The psychological effects of debt can be crippling causing stress, worry, and fear. Not to mention the relationships and partnership, it can destroy and fights it can cause.

Would it be great to reduce these emotions about money in people’s lives?

The idea that the American dream is dead is false. Achieving that dream has just shifted. The world is a lot different than 100 years ago. Back then, credit cards didn’t exist, and it was a lot harder to spend and borrow more then you made.

The U.S. is still a land of opportunity, and it’s available to anyone. There are just a few more pitfalls to navigate today.

It boils down to teaching the basics of money management to everyone as early as possible and prioritizing how we use our money.

Money usage is an essential life skill that parents and teachers need to pass along to our youth.

Improved money education doesn’t simply fix everything. Just because you’re educated on a topic doesn’t mean you excel at it. But having the background knowledge doesn’t hurt, and it gives you the foundation you need. Your motivation to take advantage of it is still up to you.

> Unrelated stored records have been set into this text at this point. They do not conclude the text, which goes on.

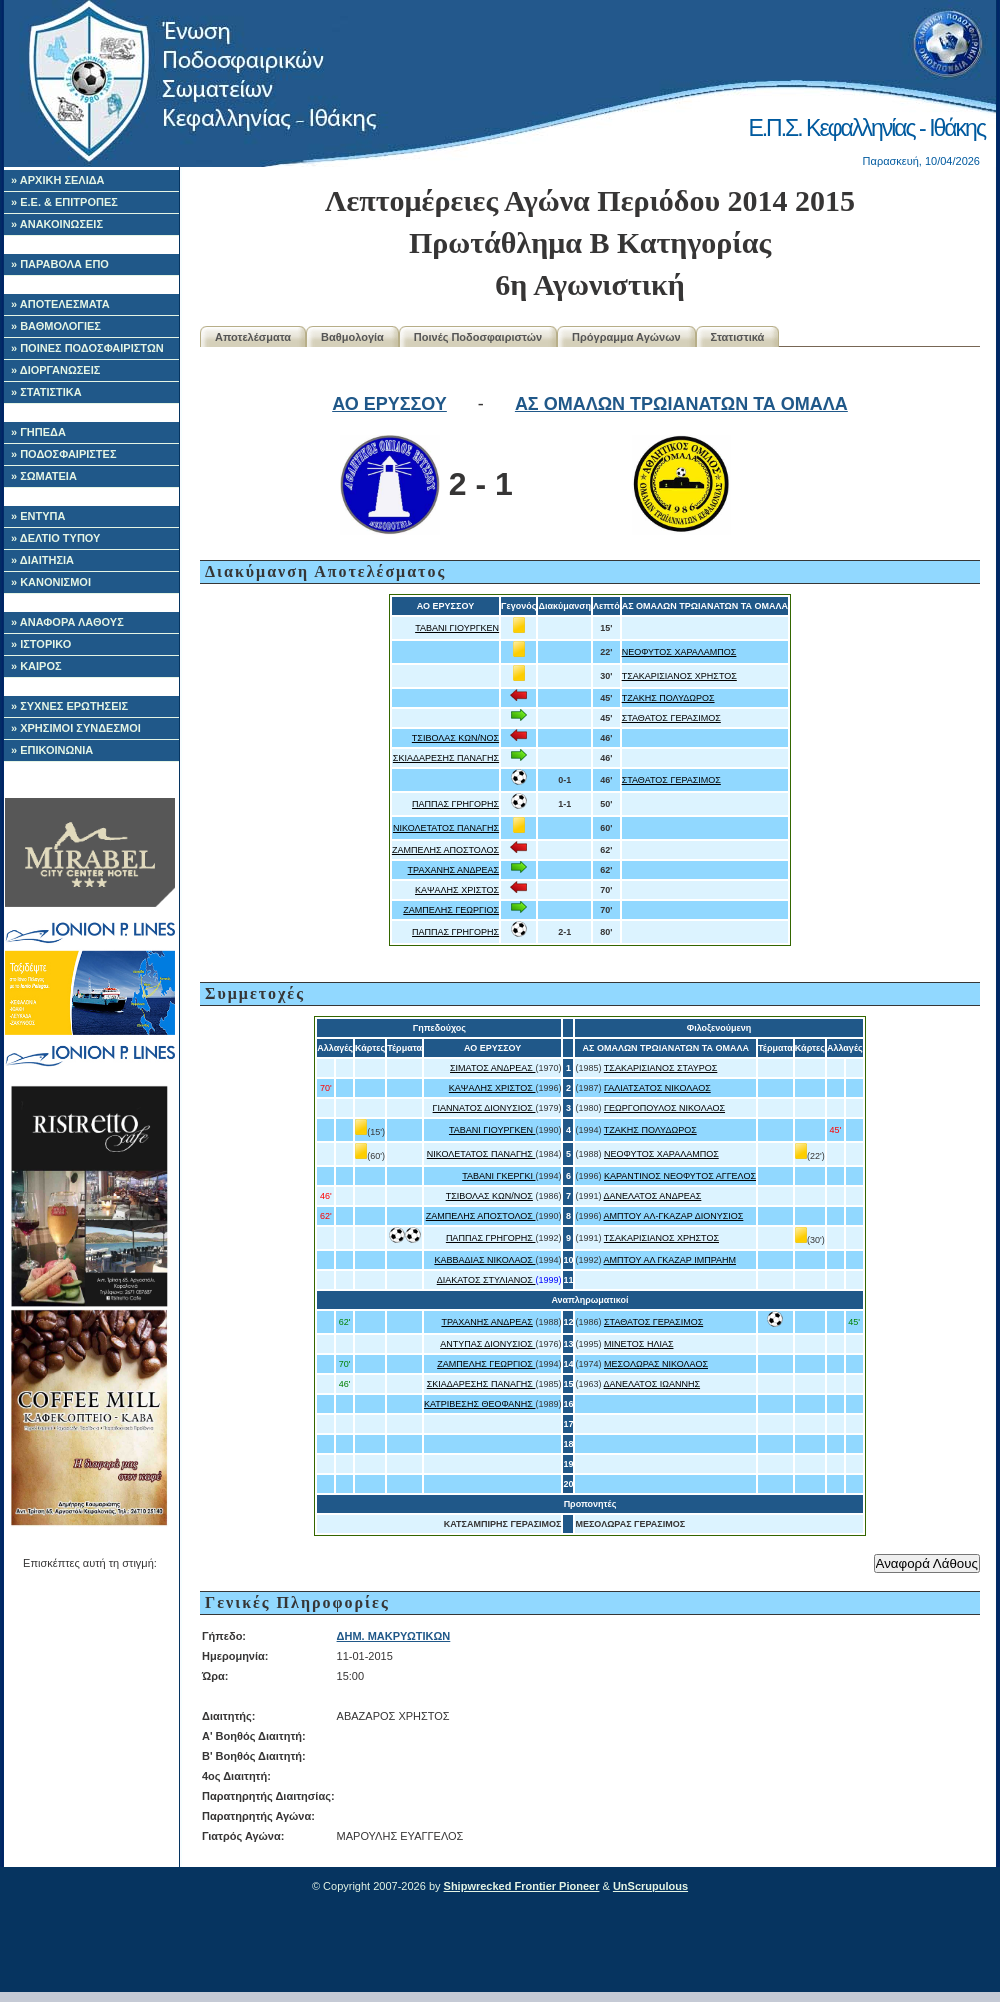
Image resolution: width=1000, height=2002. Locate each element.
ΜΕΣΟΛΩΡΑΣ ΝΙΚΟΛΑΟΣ (656, 1364)
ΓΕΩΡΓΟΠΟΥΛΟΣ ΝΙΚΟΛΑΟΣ (664, 1108)
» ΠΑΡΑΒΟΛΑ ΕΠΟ (60, 264)
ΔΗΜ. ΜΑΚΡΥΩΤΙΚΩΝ (394, 1636)
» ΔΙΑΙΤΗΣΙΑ (42, 560)
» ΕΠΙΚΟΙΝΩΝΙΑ (52, 750)
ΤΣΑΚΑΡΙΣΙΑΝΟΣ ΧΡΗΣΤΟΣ (679, 676)
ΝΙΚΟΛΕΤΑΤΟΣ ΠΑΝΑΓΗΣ (446, 828)
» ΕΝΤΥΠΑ (38, 516)
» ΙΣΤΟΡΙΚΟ (41, 644)
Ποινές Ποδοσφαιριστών (478, 337)
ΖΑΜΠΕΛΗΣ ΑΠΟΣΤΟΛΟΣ (445, 850)
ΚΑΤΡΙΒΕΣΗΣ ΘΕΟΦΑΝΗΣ (479, 1404)
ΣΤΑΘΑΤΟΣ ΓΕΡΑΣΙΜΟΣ (671, 718)
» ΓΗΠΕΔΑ (38, 432)
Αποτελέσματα (253, 337)
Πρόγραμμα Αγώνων (626, 337)
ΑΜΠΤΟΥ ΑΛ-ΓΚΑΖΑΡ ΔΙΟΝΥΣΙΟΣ (674, 1216)
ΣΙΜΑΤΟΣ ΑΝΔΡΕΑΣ (492, 1068)
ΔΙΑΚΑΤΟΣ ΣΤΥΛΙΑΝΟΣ (486, 1280)
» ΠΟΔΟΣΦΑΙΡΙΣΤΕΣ (64, 454)
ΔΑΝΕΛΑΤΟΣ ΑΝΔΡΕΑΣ (653, 1196)
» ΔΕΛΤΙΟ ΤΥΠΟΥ (55, 538)
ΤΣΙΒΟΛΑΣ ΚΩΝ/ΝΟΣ (455, 738)
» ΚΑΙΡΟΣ (36, 666)
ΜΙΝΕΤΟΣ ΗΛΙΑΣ (638, 1344)
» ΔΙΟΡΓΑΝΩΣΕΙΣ (55, 370)
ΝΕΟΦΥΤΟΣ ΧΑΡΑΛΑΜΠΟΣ (679, 652)
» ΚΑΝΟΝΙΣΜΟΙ (51, 582)
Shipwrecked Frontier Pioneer (522, 1886)
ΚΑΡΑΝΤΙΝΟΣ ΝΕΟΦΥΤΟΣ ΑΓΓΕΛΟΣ (680, 1176)
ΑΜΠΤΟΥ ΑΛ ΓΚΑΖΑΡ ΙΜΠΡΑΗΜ (670, 1260)
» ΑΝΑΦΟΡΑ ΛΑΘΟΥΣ (67, 622)
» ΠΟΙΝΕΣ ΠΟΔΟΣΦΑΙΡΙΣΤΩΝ (87, 348)
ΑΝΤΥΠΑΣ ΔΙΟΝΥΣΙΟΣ (487, 1344)
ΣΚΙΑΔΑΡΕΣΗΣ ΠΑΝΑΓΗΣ (446, 758)
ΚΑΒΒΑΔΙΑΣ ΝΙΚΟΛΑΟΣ (484, 1260)
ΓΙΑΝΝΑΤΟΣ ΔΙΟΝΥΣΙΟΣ (484, 1108)
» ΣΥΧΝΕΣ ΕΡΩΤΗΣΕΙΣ (69, 706)
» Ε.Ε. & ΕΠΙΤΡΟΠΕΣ (64, 202)
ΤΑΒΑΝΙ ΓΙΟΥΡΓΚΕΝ (457, 628)
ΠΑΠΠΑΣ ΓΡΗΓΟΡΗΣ (455, 804)
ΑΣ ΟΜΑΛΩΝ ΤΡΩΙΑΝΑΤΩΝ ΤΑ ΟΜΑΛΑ (681, 404)
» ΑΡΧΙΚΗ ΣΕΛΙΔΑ (58, 180)
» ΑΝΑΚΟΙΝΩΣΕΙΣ (57, 224)
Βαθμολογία (352, 337)
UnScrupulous (650, 1886)
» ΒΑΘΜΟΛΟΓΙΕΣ (56, 326)
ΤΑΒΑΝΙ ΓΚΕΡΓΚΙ (498, 1176)
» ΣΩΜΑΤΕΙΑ (44, 476)
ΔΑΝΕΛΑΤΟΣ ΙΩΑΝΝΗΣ (652, 1384)
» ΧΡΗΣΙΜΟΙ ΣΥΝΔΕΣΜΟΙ (76, 728)
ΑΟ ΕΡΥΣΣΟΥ (389, 404)
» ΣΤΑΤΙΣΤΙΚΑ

I doubt we’ll fix the trillion-dollar national and consumer debt in the United States overnight, just by providing an increase in education. But imagine a world where students begin to learn about money in elementary school and continue that education through high school.

When faced with their first big money decisions, like the cost of college, I’m sure we’ll see improvement.

You can very quickly get into debt with one big purchase, but climbing out may take years. Shouldn’t we do our best to avoid this cycle?